**Data:**
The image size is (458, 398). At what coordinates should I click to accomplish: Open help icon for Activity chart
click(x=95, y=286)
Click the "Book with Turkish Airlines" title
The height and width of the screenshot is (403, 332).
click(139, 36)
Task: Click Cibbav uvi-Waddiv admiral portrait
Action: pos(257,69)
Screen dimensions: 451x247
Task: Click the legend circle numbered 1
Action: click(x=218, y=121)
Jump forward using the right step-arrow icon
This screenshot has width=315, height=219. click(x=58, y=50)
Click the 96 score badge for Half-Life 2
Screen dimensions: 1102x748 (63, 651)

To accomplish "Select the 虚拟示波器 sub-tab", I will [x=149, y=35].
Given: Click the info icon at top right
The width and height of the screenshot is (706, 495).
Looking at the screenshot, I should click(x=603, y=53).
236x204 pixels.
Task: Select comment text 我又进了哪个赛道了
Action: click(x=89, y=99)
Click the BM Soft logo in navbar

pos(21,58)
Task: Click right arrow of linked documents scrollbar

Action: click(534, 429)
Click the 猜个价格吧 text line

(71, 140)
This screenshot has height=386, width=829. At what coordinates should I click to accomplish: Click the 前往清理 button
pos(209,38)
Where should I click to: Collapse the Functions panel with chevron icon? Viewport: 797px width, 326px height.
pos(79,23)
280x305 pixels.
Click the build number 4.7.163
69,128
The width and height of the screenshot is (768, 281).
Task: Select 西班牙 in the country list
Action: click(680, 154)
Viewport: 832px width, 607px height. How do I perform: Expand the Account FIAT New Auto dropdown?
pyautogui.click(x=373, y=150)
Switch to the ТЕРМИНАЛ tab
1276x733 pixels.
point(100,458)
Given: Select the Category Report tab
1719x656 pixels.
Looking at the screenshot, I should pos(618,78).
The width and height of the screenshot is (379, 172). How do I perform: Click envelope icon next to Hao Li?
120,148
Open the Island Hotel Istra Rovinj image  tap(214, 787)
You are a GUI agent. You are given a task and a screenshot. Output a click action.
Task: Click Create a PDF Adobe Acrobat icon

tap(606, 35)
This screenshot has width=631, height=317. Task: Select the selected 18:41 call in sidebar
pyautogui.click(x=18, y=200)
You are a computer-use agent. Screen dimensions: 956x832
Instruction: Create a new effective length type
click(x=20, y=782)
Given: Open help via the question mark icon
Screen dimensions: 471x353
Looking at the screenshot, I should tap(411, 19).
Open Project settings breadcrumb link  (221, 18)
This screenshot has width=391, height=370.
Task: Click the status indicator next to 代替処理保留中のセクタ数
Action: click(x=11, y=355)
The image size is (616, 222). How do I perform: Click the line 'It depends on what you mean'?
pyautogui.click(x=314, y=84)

**Your task:** Starting with the line that contains "Instruction: Create a", restate every line up to and including the last one above, exactly.

**The completed task:**
Instruction: Create a new effective length type
click(x=20, y=782)
Given: Open help via the question mark icon
Screen dimensions: 471x353
Looking at the screenshot, I should tap(411, 19).
Open Project settings breadcrumb link  (221, 18)
This screenshot has width=391, height=370.
Task: Click the status indicator next to 代替処理保留中のセクタ数
Action: click(x=11, y=355)
The image size is (616, 222). How do I perform: Click the line 'It depends on what you mean'?
pyautogui.click(x=314, y=84)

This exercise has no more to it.